--- Texte à lire ---
NEXT est un festival international annuel de théâtre et de danse dans et autour de l'Eurométropole Lille-Kortrijk-Tournai et Valenciennes. Il s'agit d'une plateforme collaborative durable dans laquelle cinq co-organisateurs et une quinzaine d'autres maisons d'art s'associent et mettent en commun leur expertise, leurs ressources et leur savoir-faire chaque année pour inviter une sélection pointue d’artistes d’envergure. Nathalie Le Corre est directrice de l’Espace Pasolini, un ancien bâtiment industriel situé dans le centre-ville de Valenciennes dans lequel on assemblait des vélos, avec une devanture du XVIIIe siècle. Il est aujourd’hui dévolu à la danse, avec des bureaux, des appartements pour les artistes en résidence, deux salles de spectacle, dont une petite, axé sur la fabrication chorégraphique qui accompagne les tout premiers projets de ces jeunes, en partenariat avec le CNSMDP. Nathalie Le Corre est co-organisatrice du festival NEXT, et la seule directrice à avoir vécu les débuts de toute cette aventure en 2008. Nous l’avons rencontrée à propos de ce festival hors-norme, à cheval sur trois territoires et réunissant quinze villes et vingt-et-une structures, françaises, wallonnes et flamandes.
--- Entrées brutes ---
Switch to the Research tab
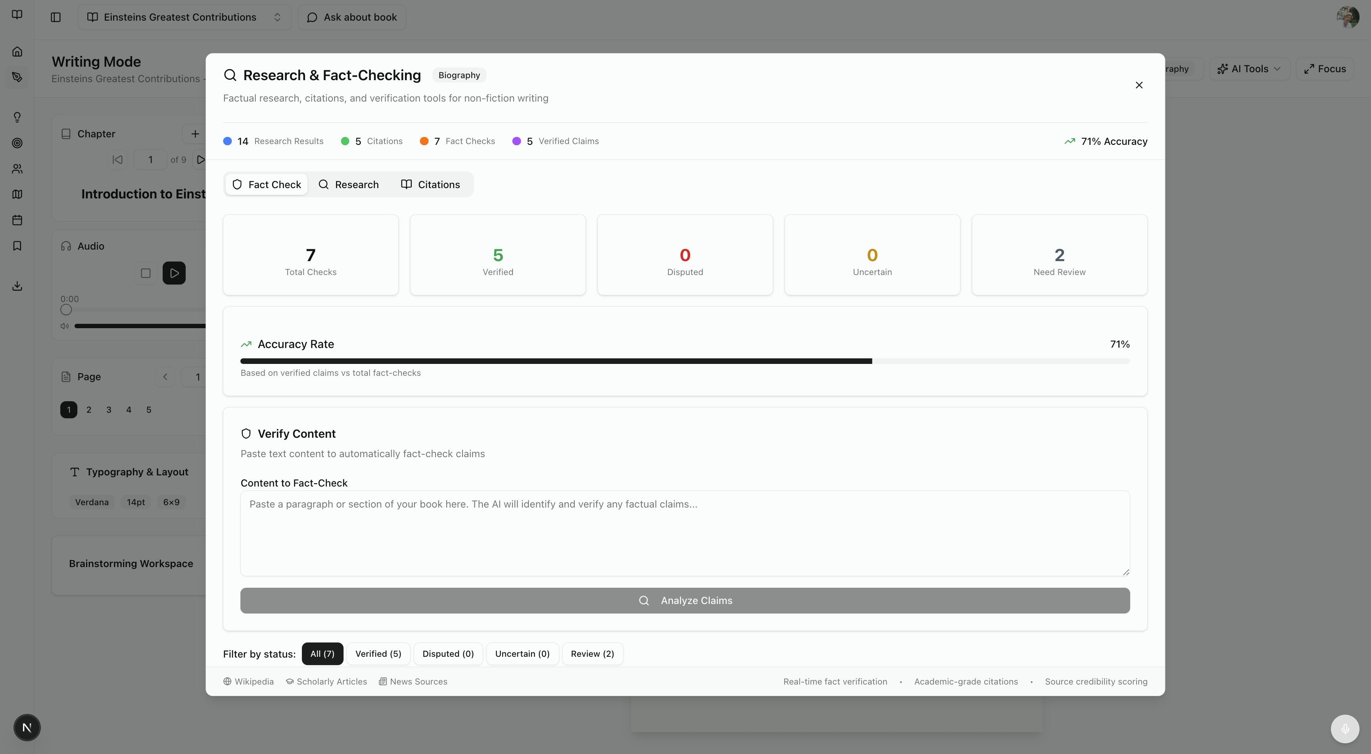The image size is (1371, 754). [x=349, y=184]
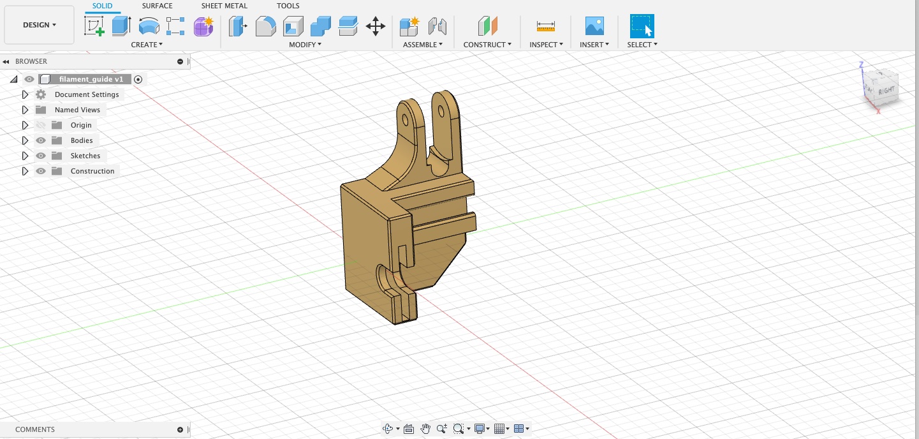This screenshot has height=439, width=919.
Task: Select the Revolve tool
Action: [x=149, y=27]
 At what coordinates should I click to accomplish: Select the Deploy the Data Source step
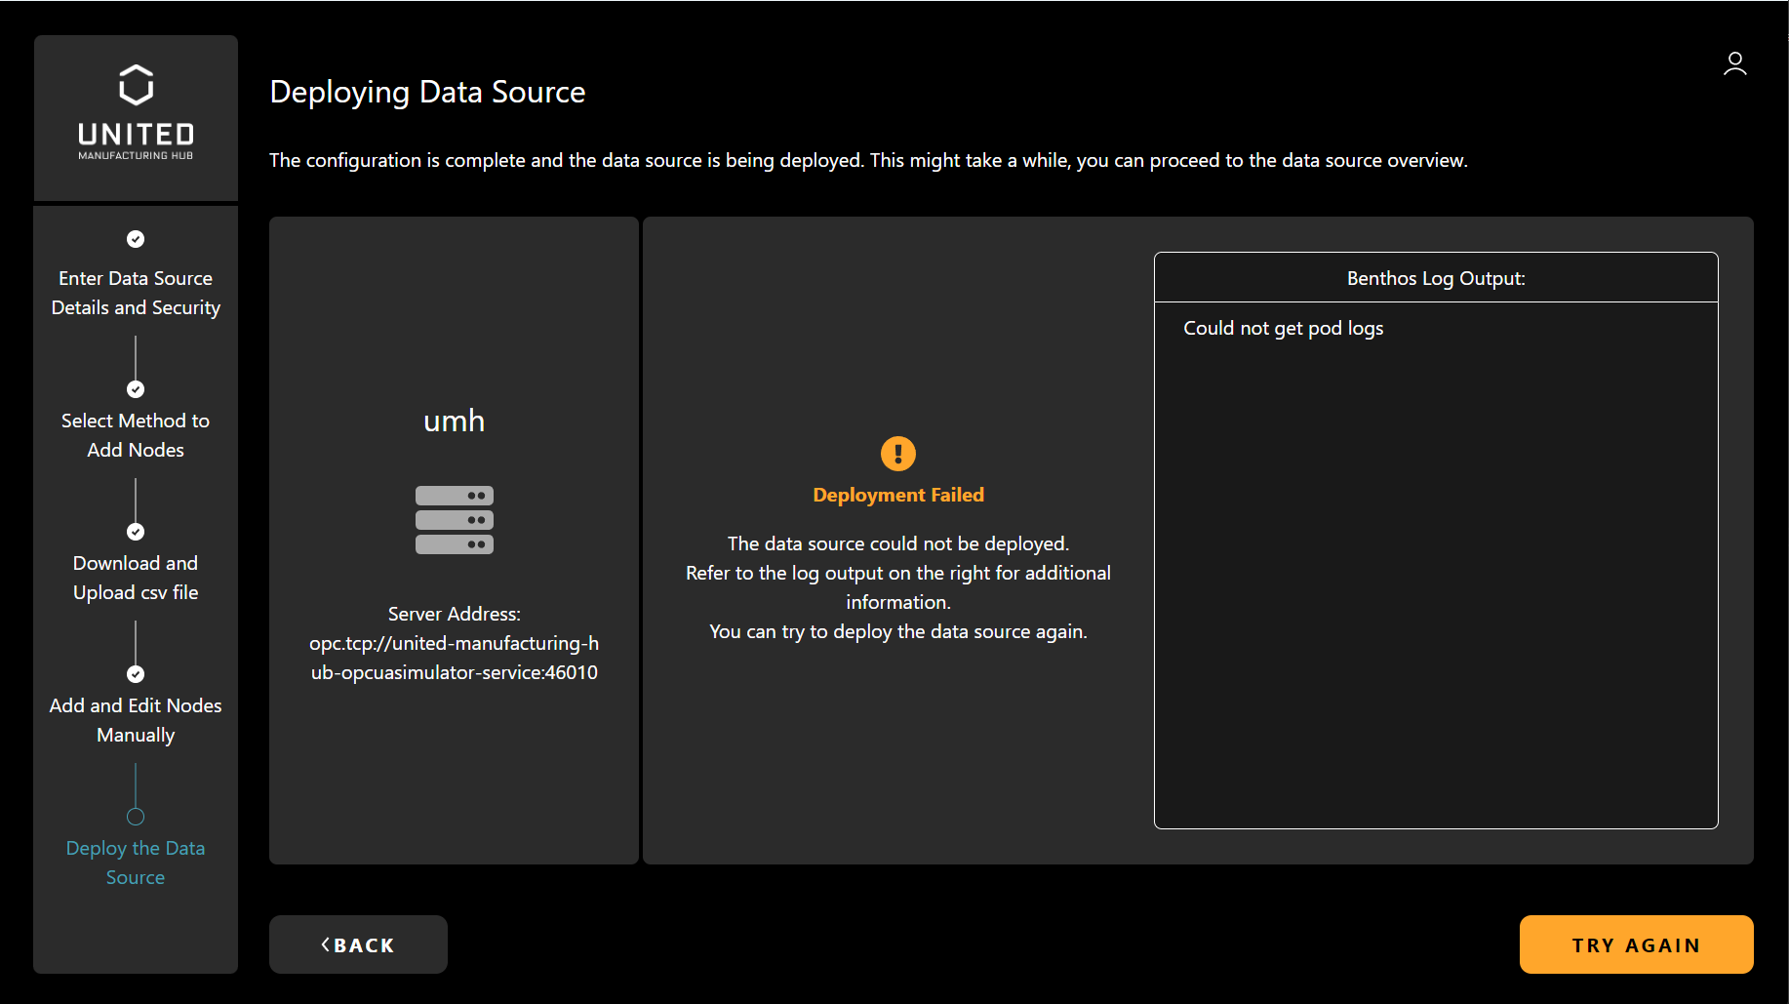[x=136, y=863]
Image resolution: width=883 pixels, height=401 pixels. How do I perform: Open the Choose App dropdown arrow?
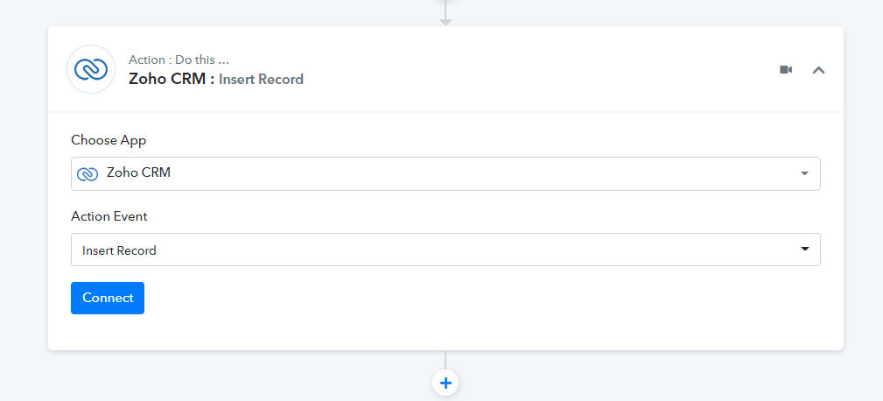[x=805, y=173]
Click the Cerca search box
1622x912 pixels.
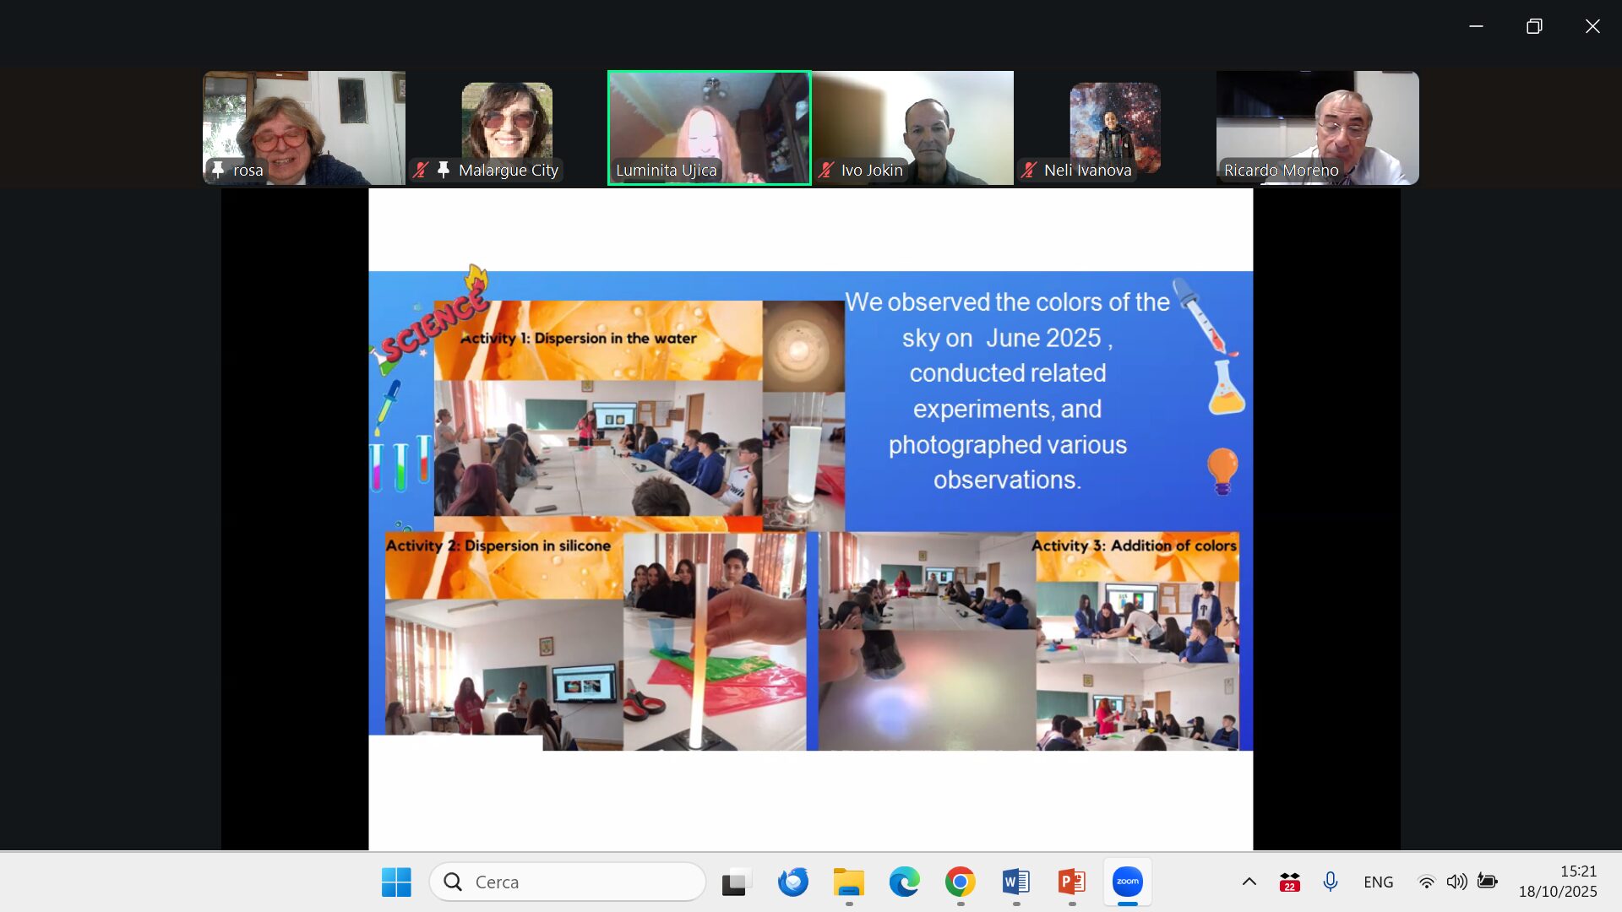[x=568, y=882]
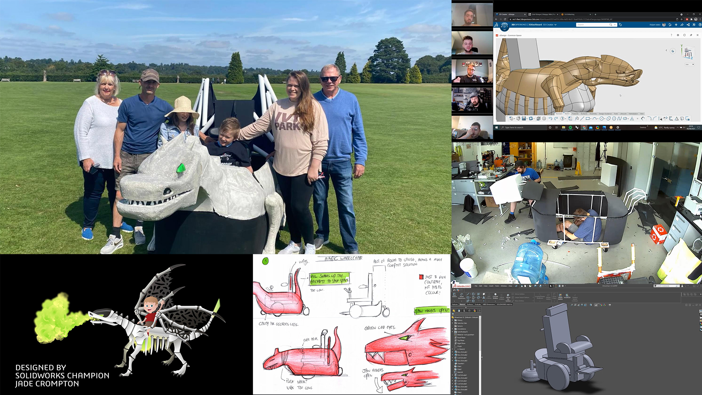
---
Consigne A: Transcrivez l'ensemble des entrées sans rien y modifier, en laissant les images de côté.
Consigne B: Prolongez le texte sur le festival NEXT à partir de sa dernière phrase.
Le texte et les entrées n'ont aucun lien entre eux.

Réponse rédigée A:
Switch to the Research tab
The image size is (1371, 754). [x=349, y=184]
This screenshot has height=439, width=919.
Task: Select the Revolve tool
Action: [x=149, y=27]
 At what coordinates should I click to accomplish: Select the Deploy the Data Source step
[x=136, y=863]
Image resolution: width=883 pixels, height=401 pixels. How do I perform: Open the Choose App dropdown arrow?
[x=805, y=173]
Click the Cerca search box
1622x912 pixels.
[x=568, y=882]

Réponse rédigée B:
DCH : Quelles sont les caractéristiques du festival NEXT ?
Nathalie Le Corre : C’est un festival pluridisciplinaire, mais où figurent de très nombreux projets chorégraphiques. Nous en sommes à la 17e édition, et nous avons renforcé la collaboration avec la Belgique qui a toujours été au sein de notre projet. Actuellement, nous avons réussi à mobiliser des partenaires des deux pays pour faire circuler les publics comme les artistes. L’idée étant de permettre aux Français d’aller en Belgique et vice-versa, ce qui, contrairement à ce que l’on pourrait imaginer, n’est pas si facile. Nous avons donc des artistes qui créent chez nous en résidence et voyagent dans quatre ou cinq lieux pendant le festival. Cette mobilité des artistes, permet de créer une vraie synergie entre les structures, de renforcer notre accompagnement et notre soutien, financièrement et artistiquement parlant, mais aussi d’un point de vue écologique.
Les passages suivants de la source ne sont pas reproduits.